Pictures must not appear in the copy. Set down exactly the line with "Task: Click the API key text field" and each line after it through the end of the data below.

:: Data extract ::

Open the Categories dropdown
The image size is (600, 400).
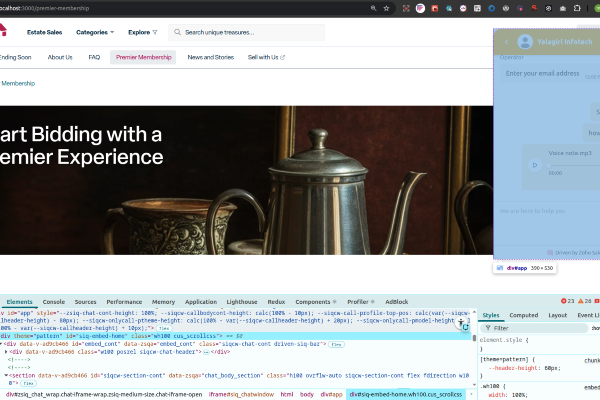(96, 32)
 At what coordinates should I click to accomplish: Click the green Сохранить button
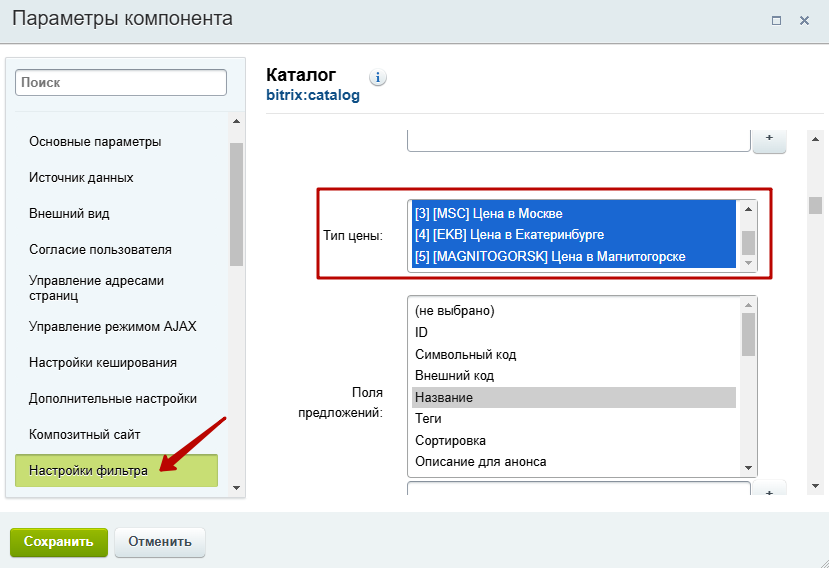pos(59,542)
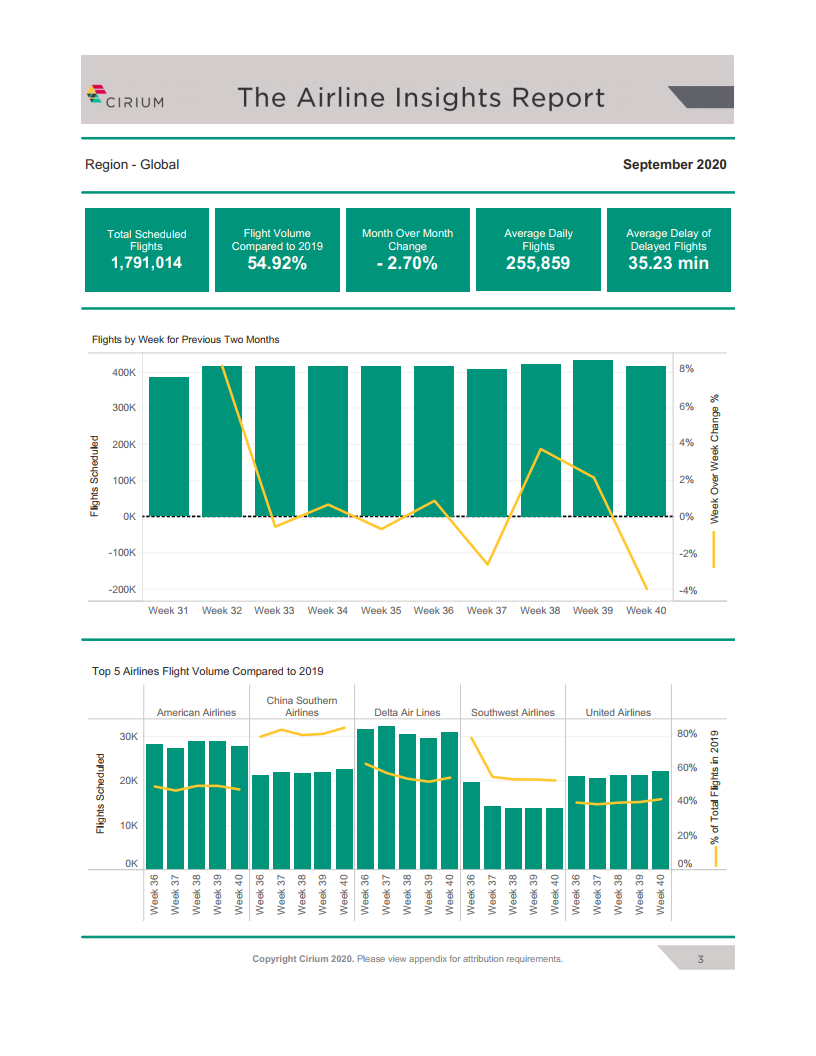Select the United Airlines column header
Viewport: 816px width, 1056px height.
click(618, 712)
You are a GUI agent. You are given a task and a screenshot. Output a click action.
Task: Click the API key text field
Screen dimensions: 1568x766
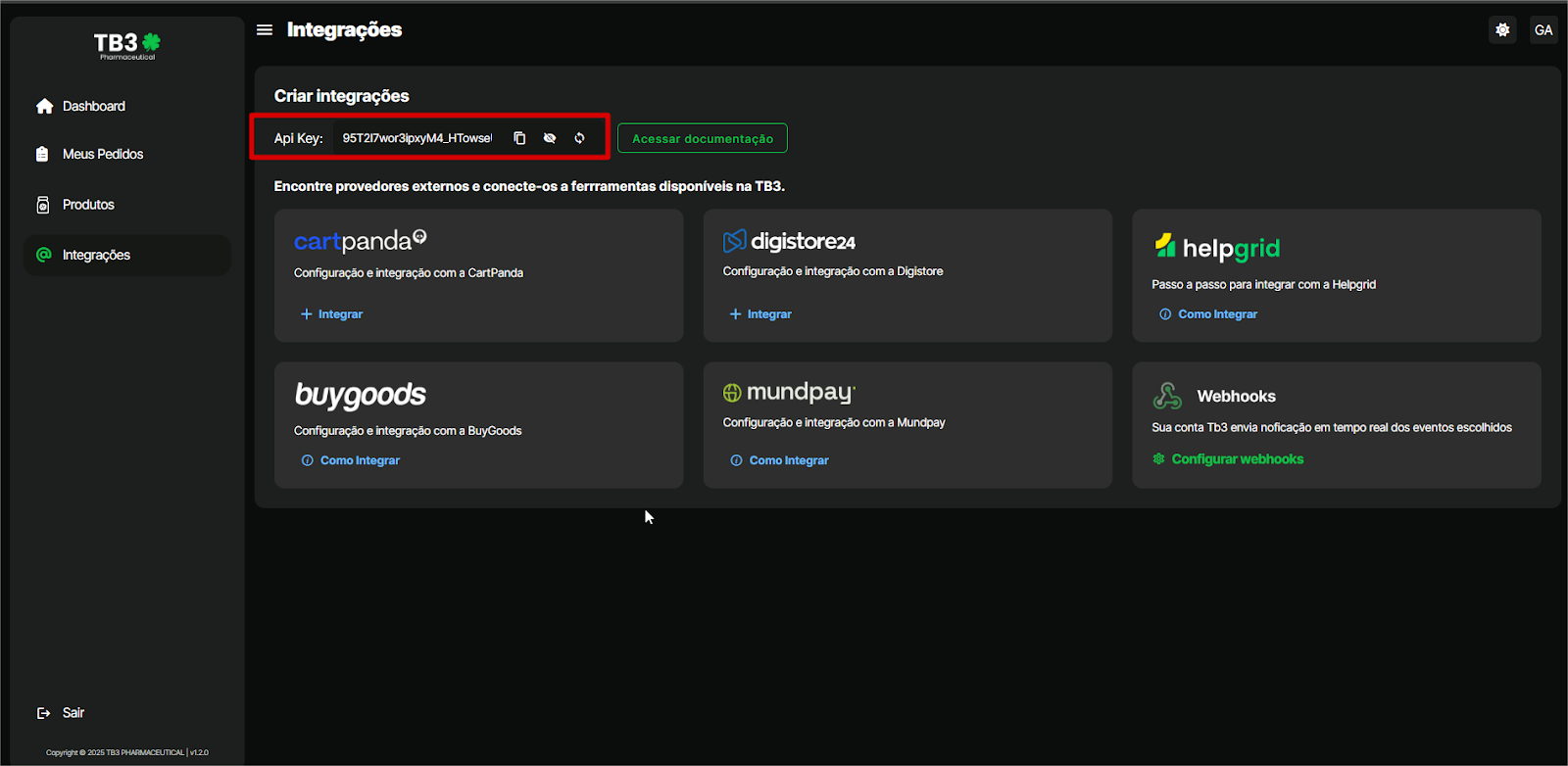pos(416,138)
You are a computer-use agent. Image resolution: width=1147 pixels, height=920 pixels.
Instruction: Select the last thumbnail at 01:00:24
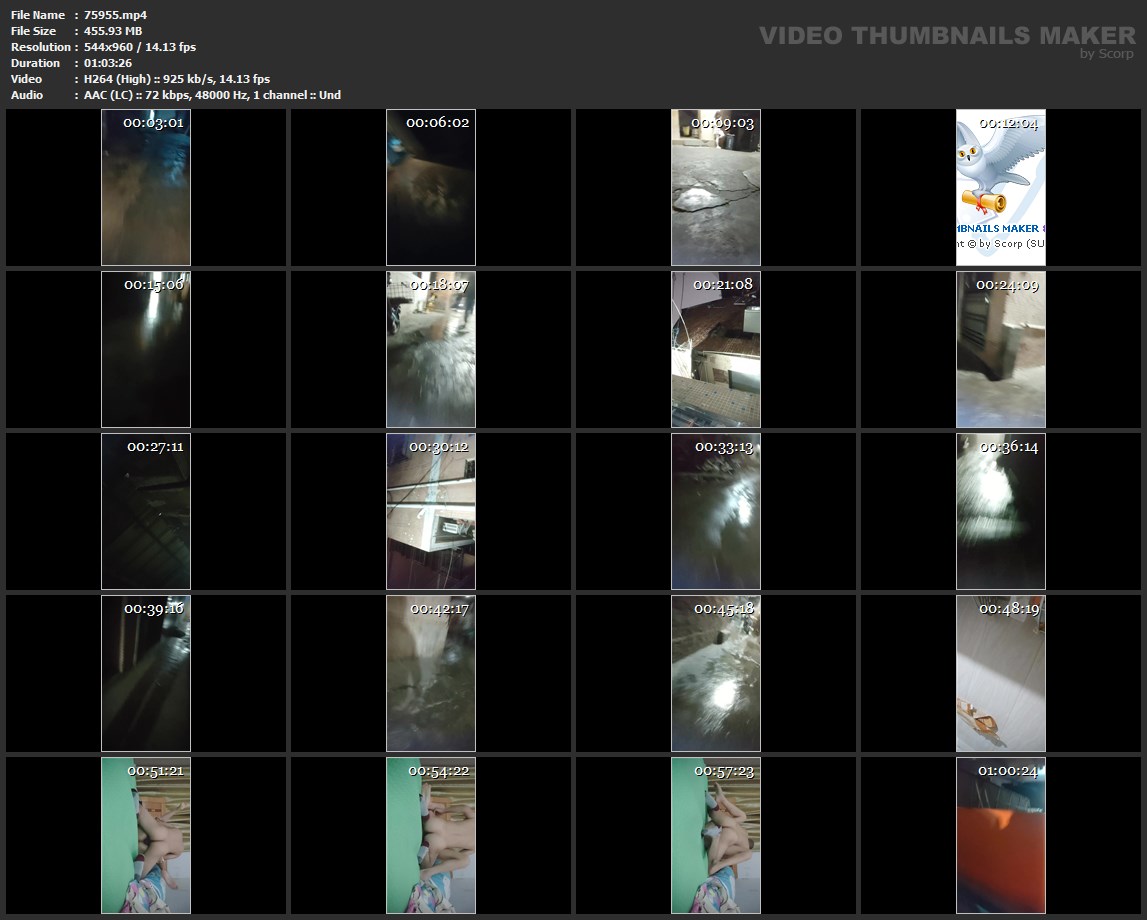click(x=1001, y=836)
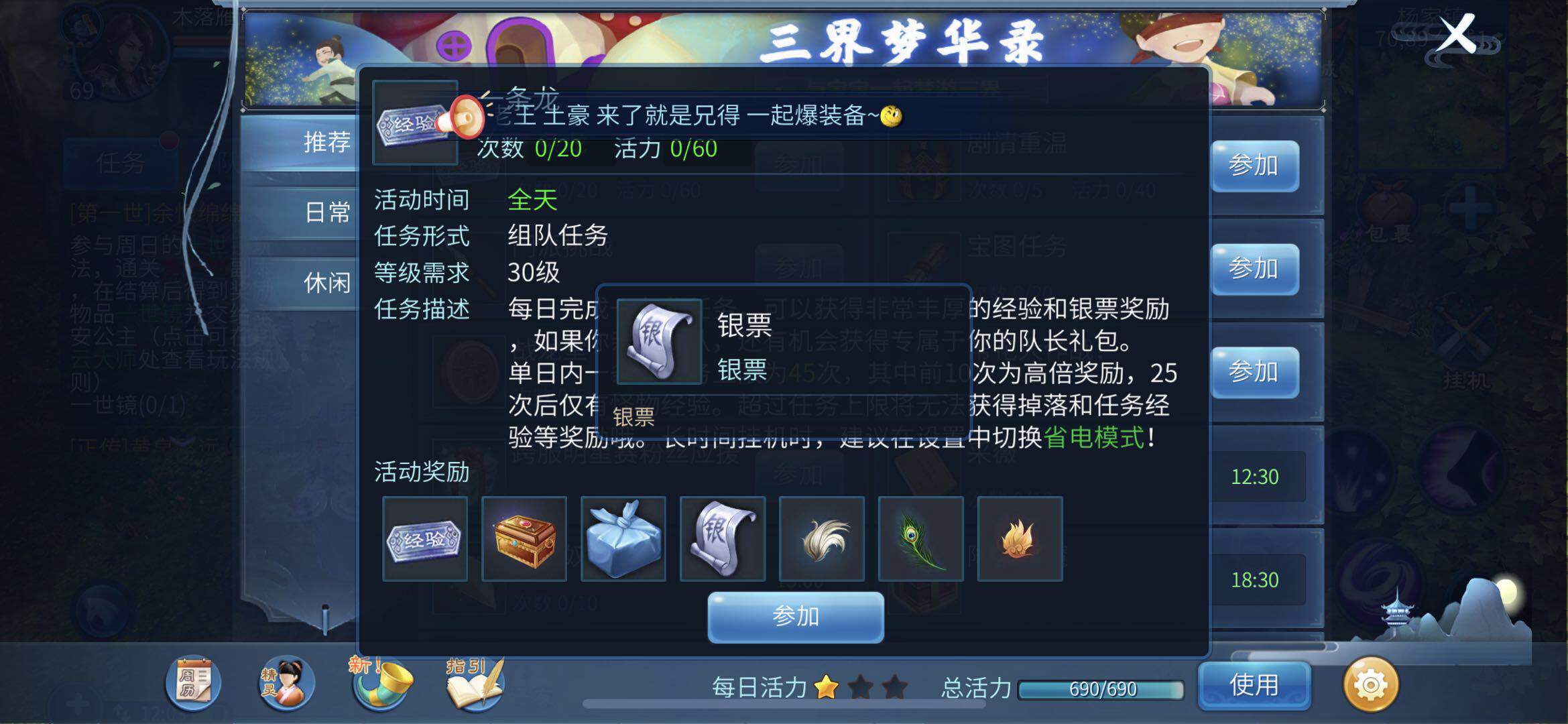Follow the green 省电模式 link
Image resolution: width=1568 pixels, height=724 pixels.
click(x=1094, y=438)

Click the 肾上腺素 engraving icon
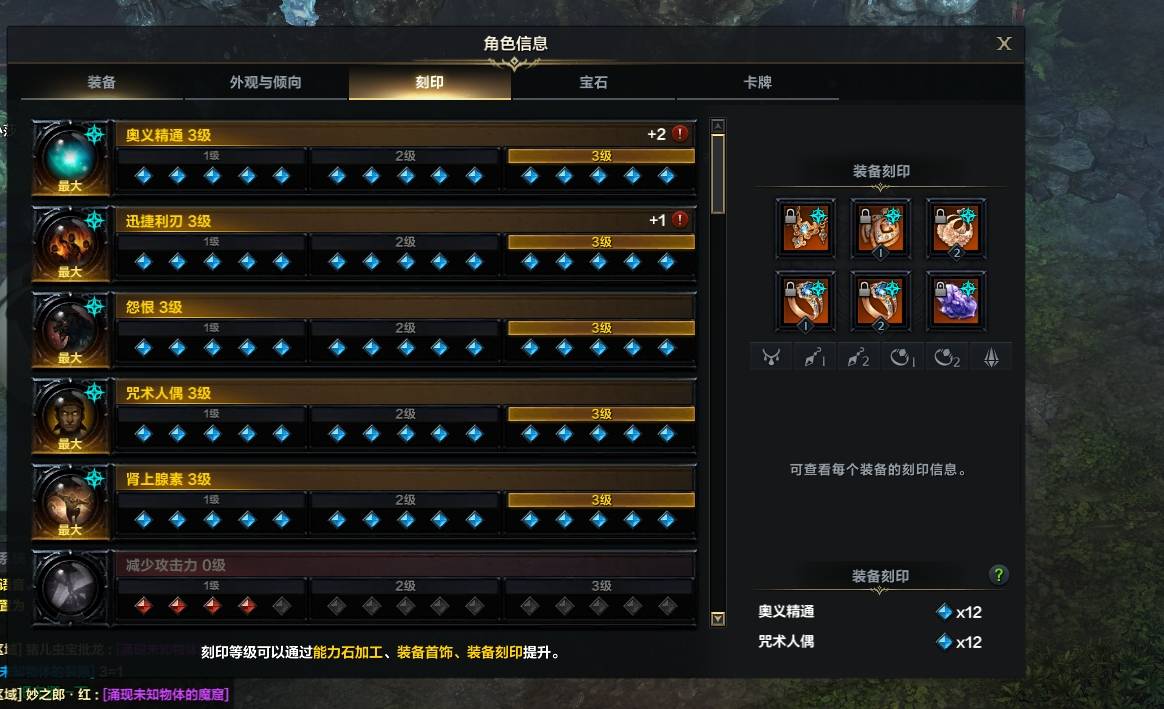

:::

Answer to this problem:
Task: Click the API key text field
Screen dimensions: 1568x766
pos(416,138)
You are a computer-use agent. Image resolution: width=1147 pixels, height=920 pixels.
Instruction: Select the last thumbnail at 01:00:24
click(x=1001, y=836)
Follow the green 省电模式 link
Image resolution: width=1568 pixels, height=724 pixels.
click(x=1094, y=438)

Click the 肾上腺素 engraving icon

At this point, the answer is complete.